Activity ▸ Starting at the line that contains "Slavery and human", output each line through the end of the data exactly, and nothing more.

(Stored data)
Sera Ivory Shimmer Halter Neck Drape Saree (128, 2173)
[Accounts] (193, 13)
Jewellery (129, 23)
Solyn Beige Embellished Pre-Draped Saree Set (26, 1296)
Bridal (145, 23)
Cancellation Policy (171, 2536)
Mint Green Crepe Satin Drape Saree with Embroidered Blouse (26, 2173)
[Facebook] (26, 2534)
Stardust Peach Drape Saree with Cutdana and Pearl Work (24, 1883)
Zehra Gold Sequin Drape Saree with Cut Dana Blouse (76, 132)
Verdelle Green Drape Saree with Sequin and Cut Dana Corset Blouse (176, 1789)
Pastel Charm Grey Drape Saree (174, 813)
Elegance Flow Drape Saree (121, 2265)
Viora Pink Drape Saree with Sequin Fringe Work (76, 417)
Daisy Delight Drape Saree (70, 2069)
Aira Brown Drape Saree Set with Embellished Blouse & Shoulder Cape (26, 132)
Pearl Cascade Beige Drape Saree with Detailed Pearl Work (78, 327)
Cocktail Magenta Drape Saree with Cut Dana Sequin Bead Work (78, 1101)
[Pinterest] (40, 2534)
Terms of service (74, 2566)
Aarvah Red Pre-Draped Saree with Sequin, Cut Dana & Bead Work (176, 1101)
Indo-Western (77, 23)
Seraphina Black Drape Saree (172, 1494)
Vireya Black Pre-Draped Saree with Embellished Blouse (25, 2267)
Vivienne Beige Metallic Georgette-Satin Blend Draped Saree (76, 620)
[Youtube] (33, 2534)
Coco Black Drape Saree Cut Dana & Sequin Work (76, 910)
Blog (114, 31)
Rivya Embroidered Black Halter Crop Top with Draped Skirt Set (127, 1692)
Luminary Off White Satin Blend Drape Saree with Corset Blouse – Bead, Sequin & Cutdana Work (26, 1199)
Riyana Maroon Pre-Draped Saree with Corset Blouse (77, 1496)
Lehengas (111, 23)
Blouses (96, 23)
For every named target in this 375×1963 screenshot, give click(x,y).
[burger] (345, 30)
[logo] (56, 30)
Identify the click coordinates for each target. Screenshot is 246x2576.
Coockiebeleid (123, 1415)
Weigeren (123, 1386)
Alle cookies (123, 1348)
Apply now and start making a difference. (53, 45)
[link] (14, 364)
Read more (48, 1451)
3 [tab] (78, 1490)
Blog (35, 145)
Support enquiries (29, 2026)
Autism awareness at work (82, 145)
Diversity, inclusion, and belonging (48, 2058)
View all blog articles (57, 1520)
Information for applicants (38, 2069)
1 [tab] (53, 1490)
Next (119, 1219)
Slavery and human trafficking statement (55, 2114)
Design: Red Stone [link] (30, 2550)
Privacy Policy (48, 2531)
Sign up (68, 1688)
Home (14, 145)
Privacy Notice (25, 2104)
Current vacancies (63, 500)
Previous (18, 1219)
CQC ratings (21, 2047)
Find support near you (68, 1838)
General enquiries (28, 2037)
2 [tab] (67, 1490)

The completed task ▸
Slavery and human trafficking statement (55, 2114)
Design: Red Stone [link] (30, 2550)
Privacy Policy (48, 2531)
Sign up (68, 1688)
Home (14, 145)
Privacy Notice (25, 2104)
Current vacancies (63, 500)
Previous (18, 1219)
CQC ratings (21, 2047)
Find support near you (68, 1838)
General enquiries (28, 2037)
2 [tab] (67, 1490)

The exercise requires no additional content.